MILLER: These are trial runs, these are tests, it seems to me, foreshadowing a much more intense escalation as September approaches.

As the Palestinians introduce their U.N. general assembly resolution for statehood, you may get an effort on the ground orchestrated, as well, in order to create in a celebratory atmosphere, hundreds of thousands of Palestinians pressing against the checkpoints. At least that's the Israeli concern.

SPITZER: Just so folks are clear, in September, the Palestinians have said that they are going to go to the United Nations to have the United Nations say the Palestinian state exists and to have it recognized by the U.N.

President Obama saying very clearly, this is a bad idea. The United States will oppose it. Who will stand by the United States in opposing that effort? Will the Europeans be with us or not?

MILLER: Well, the question is, how many European countries can be paired off? The French and the Brits, that's what the administration is trying to do. The Spanish, the Italians, they're also targets of this campaign.

But the idea is 192 countries, 116 aligned with the movement, they'll vote with the resolution. In the end, it may well just be Israel, the United States, and the Marshall Islands. That's not the greatest position for the United States to be in.

SPITZER: Does it matter?

MILLER: It matters if you want to be on the right side of an issue that has extraordinary resonance in the international community and in the region.

But what matters more is whether or not you drive home the principle that the only way this conflict is going to be resolved is through the long, tortuous, imperfect process of negotiation. Palestinians cannot create a state, a virtual state or a real state through a paper resolution

SPITZER: Look, the U.N. vote is not going to matter one wit in terms of actual creation of a state. The second question I have, though, is does this succeed in doing what Assad wants, what Gadhafi wants, what the president of Yemen arguably wants, which is to distract attention from the Arab spring, which has been domestically driven, organic, come up from the bottom, redirect attention to the Israeli/Palestinian conflict? Does it succeed in doing that?

MILLER: I don't think so because by September, it may well will be Gadhafi may be gone. Saleh may have gone back to his own country. It may be that the autocrats, the ones who aren't acquiescing in the Arab spring may well have to by the fall.

I don't think this is a diversionary tactic. I worry greatly that in September against the backdrop of the unilateral effort to create a Palestinian state, you could also see violence on the ground.

SPITZER: OK. We have literally 20 seconds left. Gadhafi, can he survive another year with the NATO attacks? Assad, can he survive meaningful sanctions?
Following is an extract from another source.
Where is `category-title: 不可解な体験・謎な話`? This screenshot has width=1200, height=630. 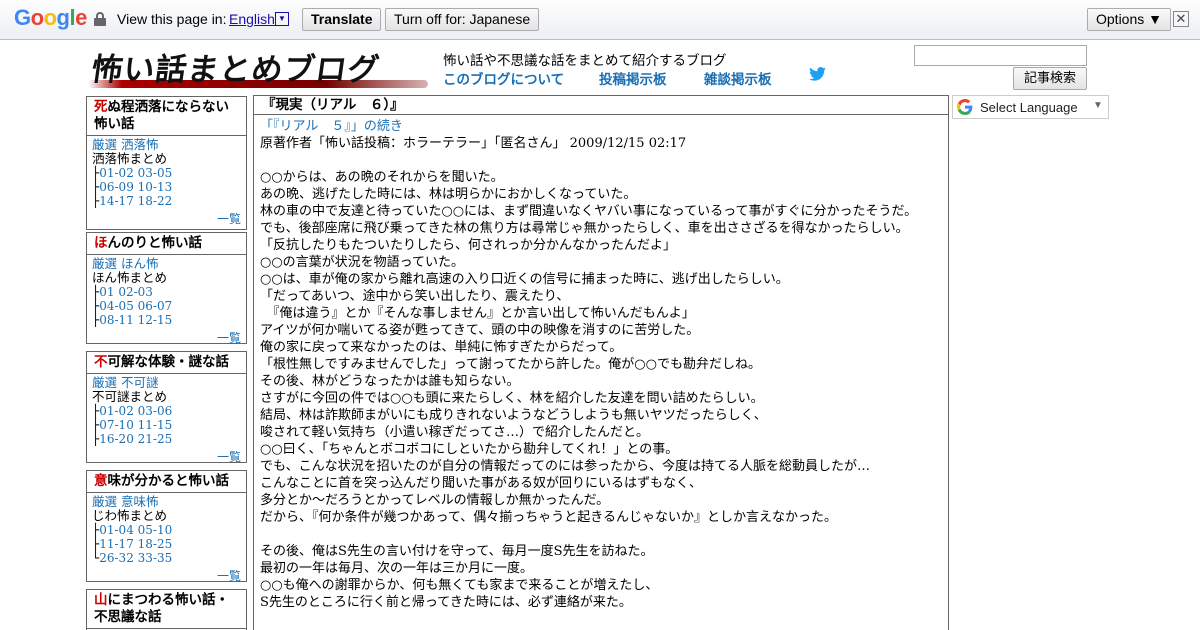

MILLER: Next year at this time if I'm back, Gadhafi will not be in Libya. He'll either be dead or forced out of the country. The Assads, the arc on that one will run a little longer.

SPITZER: All right, you'll be back long before that. Thank you for your wisdom and I certainly hope you're right as most people do. All right, Aaron David Miller, thanks for your insight. Good night from New York. "PIERS MORGAN TONIGHT" starts right now.